The problem
Retype the line where "the Deposit button" appears and each line that follows it down to the last line of the records below. Leave the pictures out.

Information
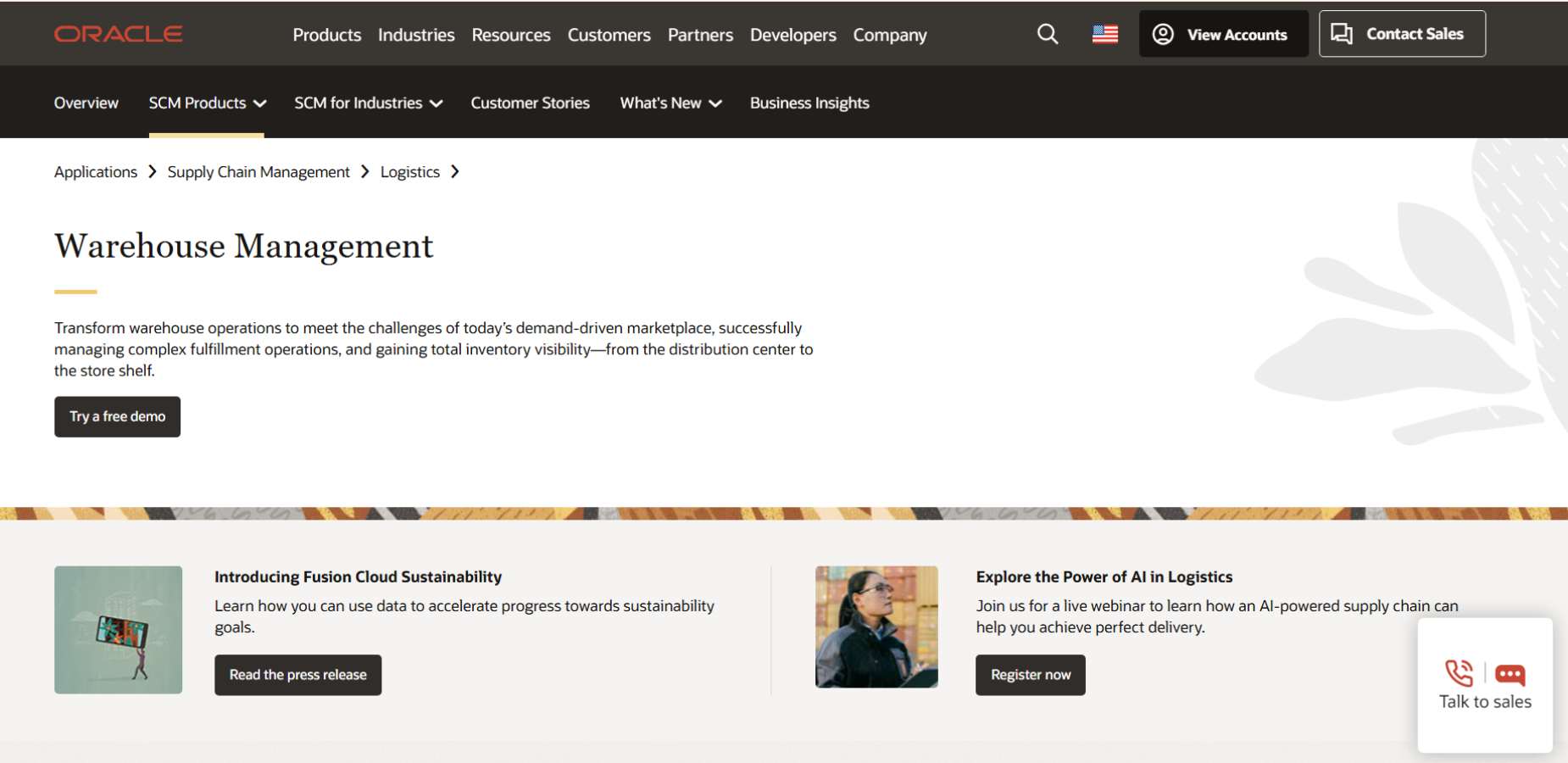The height and width of the screenshot is (763, 1568).
Task: Click the chevron after Logistics breadcrumb
Action: pos(455,171)
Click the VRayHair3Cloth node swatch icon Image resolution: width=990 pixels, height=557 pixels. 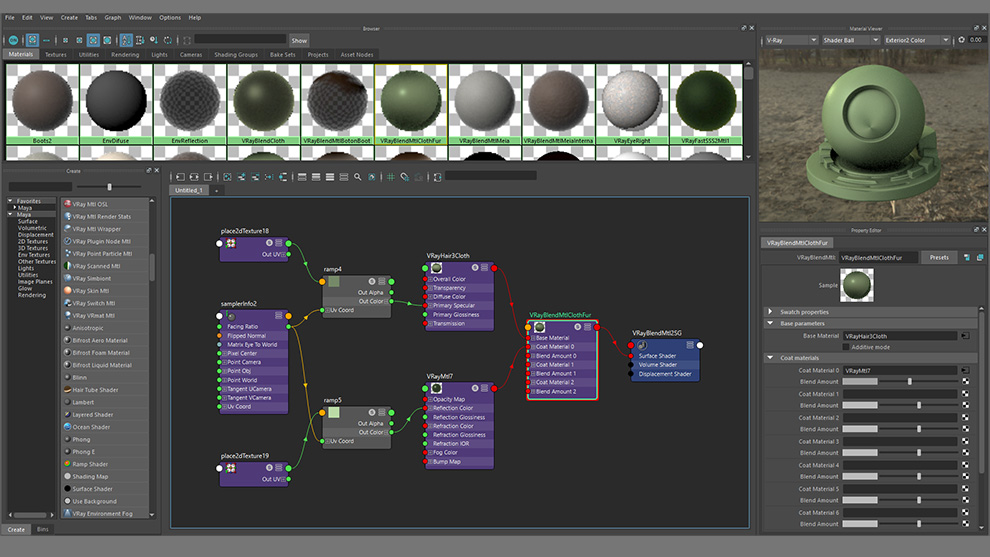pos(436,268)
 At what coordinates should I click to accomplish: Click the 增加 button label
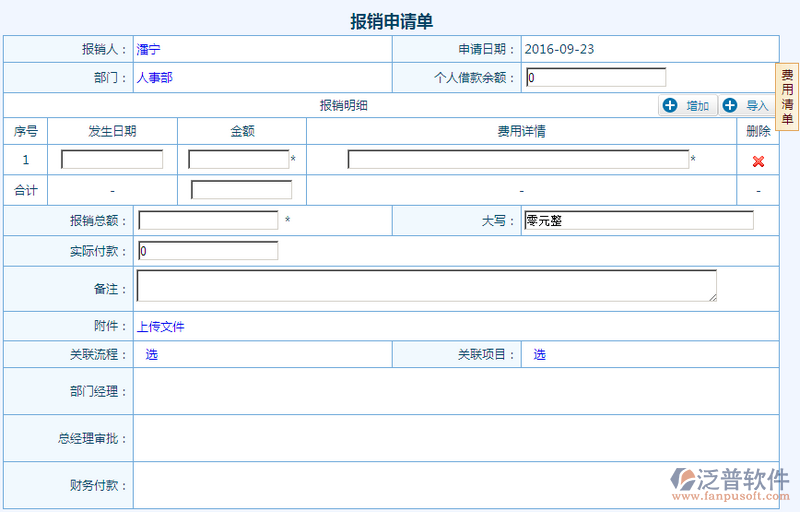697,106
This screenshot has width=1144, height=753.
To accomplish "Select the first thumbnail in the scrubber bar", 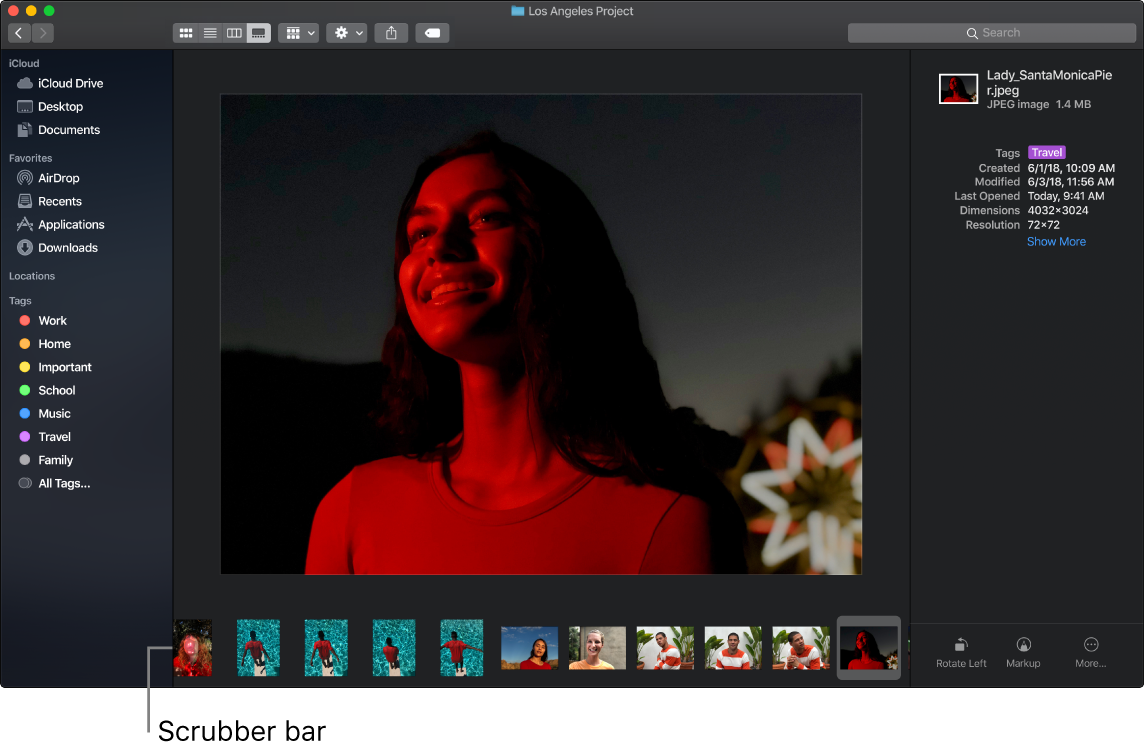I will [192, 647].
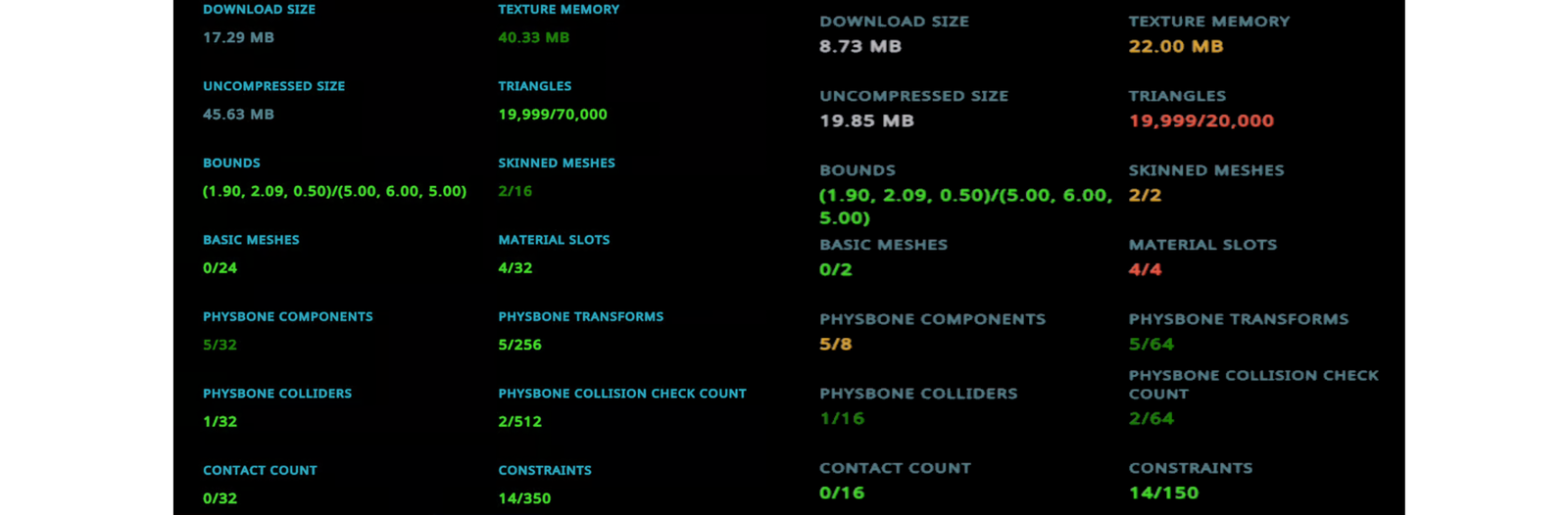This screenshot has height=515, width=1568.
Task: Select the 0/24 basic meshes value
Action: (220, 268)
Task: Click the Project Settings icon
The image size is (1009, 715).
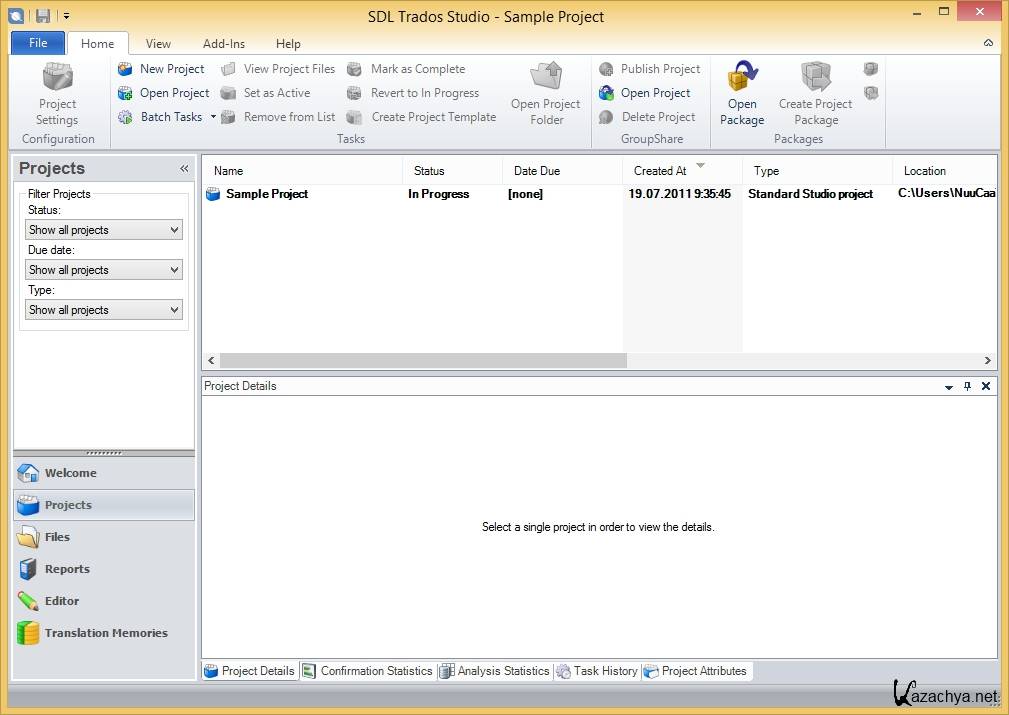Action: pyautogui.click(x=57, y=78)
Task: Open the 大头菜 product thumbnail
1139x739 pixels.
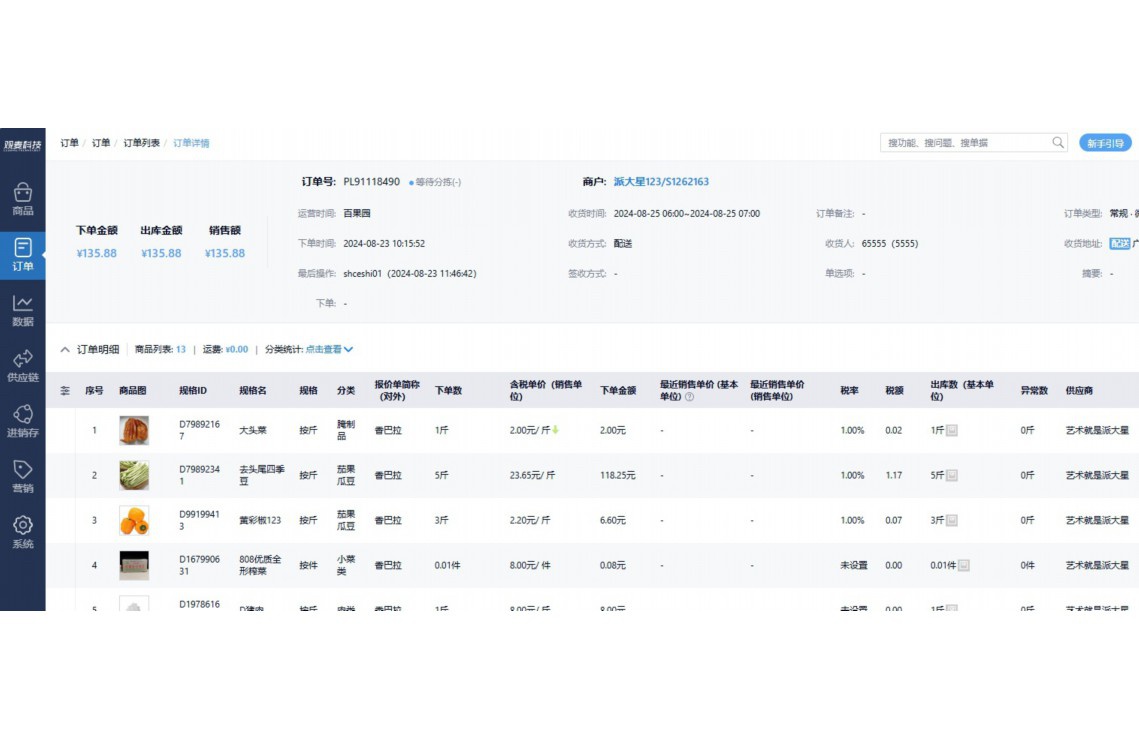Action: point(134,431)
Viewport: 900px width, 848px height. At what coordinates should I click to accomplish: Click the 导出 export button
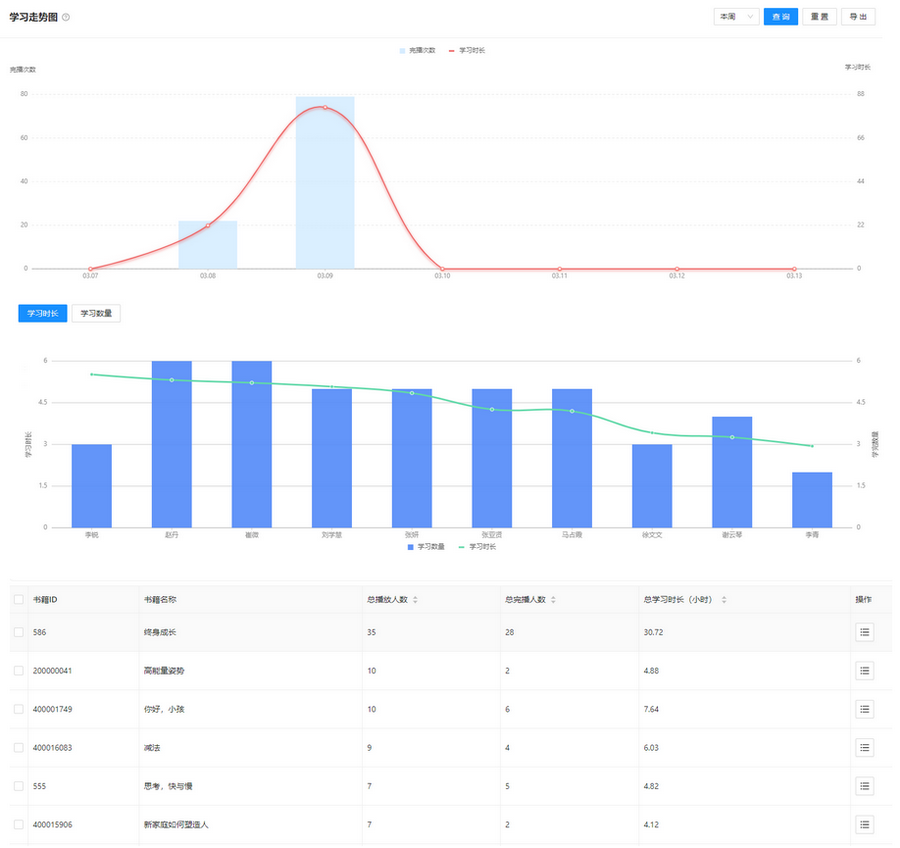point(858,17)

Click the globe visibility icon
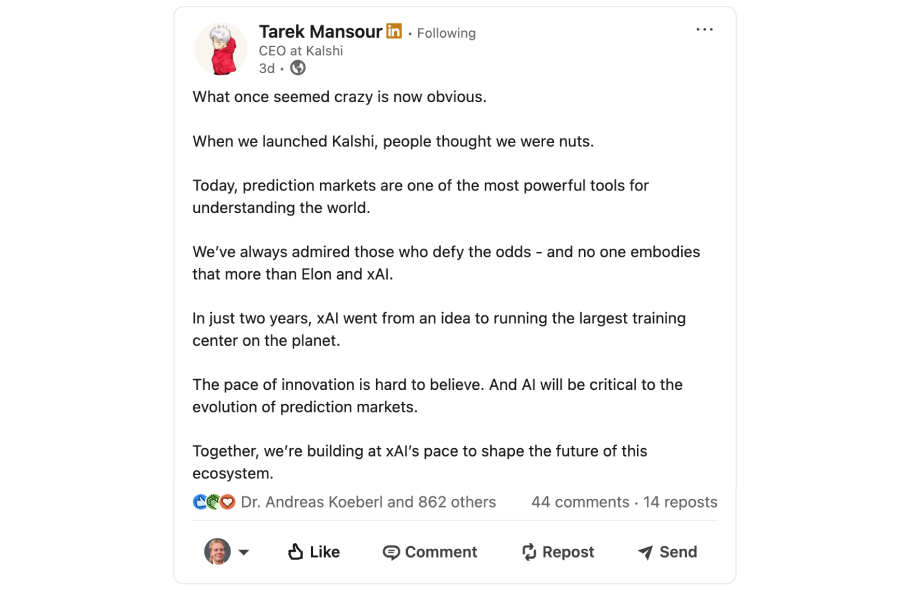(x=298, y=68)
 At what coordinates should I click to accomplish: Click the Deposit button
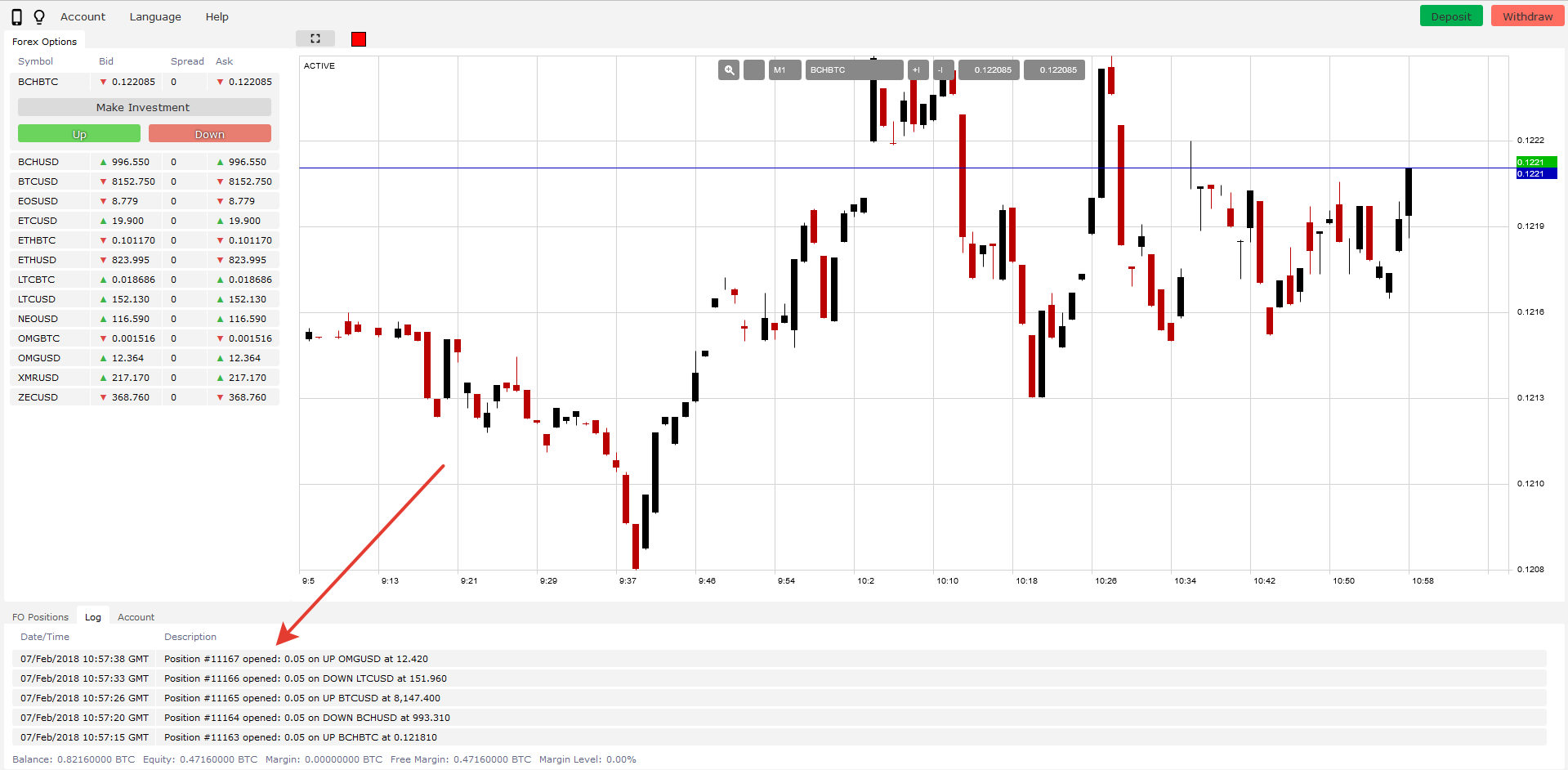click(1450, 16)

Answer box
 At what coordinates should I click to accomplish: Click the Deposit button
click(1450, 16)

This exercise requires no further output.